Understanding and Healing the Lasting Impacts of Childhood Emotional Neglect

Childhood emotional neglect is a form of trauma that often goes unrecognized. Unlike physical abuse, which leaves visible marks, emotional neglect can be harder to identify because it involves the absence of necessary care rather than the presence of visible harm. Yet its impacts can be profound and long-lasting, affecting an individual’s emotional well-being, relationships, self-concept, and overall quality of life well into adulthood.

What is Childhood Emotional Neglect?

Childhood emotional neglect occurs when a child’s developmentally appropriate emotional needs are consistently unmet by their caregivers. This can include a lack of affection, validation, and attention to the child’s feelings. Emotional neglect isn’t generally characterized by active abuse or malice, but rather by a pervasive sense of emotional absence or unavailability. When parents or caregivers fail to attune to a child, provide comfort, or offer consistent emotional support, the child internalizes damaging messages about their worth and the validity of their feelings, perceptions, and needs. While emotional neglect may not leave physical scars its effects can be just as damaging, shaping how an individual interacts with the world and themselves.

Lasting Impacts of Emotional Neglect

  1. Low Self-Worth and Shame
    Children who experience emotional neglect often internalize the message that they are not deserving of love or care. They may grow up feeling unworthy or unimportant, leading to low self-esteem and related challenges. This sense of inadequacy can persist throughout life, contributing to feelings of shame, self-doubt, and a constant need for external validation.

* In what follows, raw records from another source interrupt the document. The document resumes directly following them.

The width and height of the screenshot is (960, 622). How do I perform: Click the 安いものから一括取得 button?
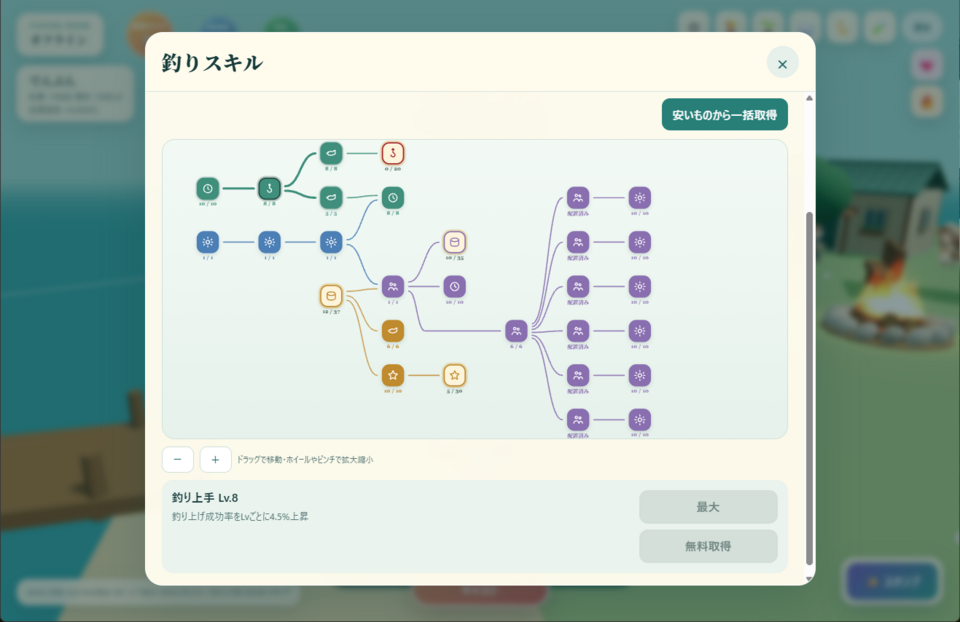(725, 114)
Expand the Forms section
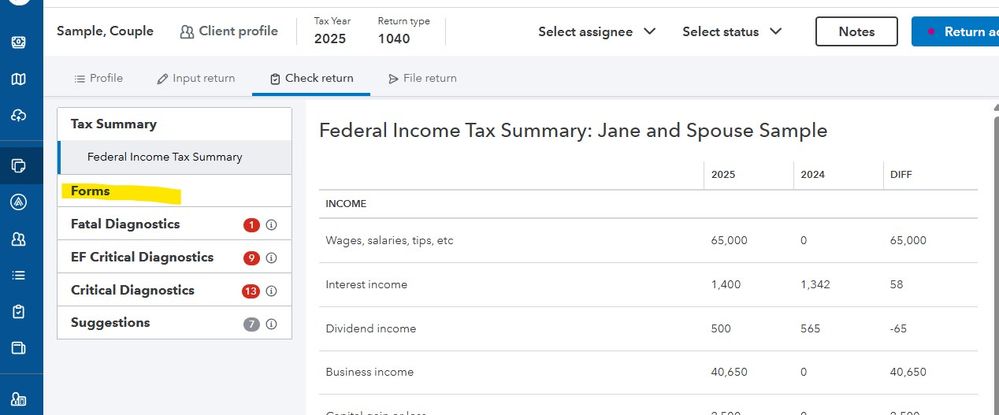This screenshot has width=999, height=415. (91, 191)
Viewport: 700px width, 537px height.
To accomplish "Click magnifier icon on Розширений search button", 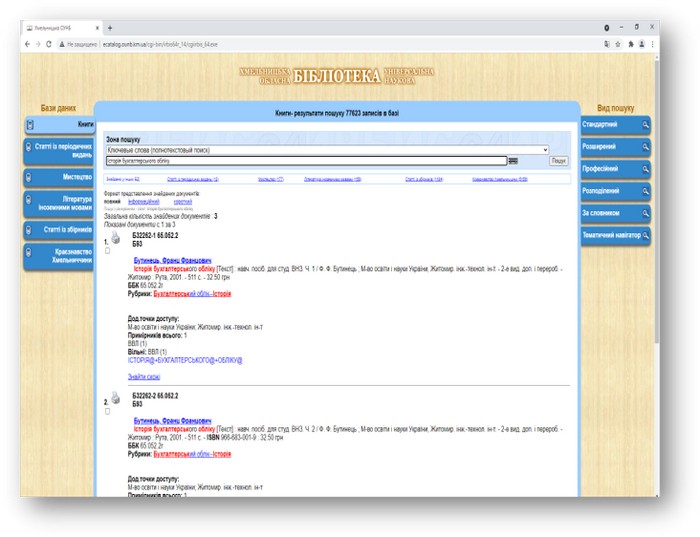I will [646, 146].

  2. Difficulty Identifying and Expressing Emotions
    Emotional neglect teaches children to suppress or ignore their feelings because their emotions were either ignored or invalidated. As adults, they may struggle to identify what they are feeling or may experience emotional numbness. This disconnection from their emotional experiences can make it difficult to communicate their needs or form intimate, fulfilling relationships.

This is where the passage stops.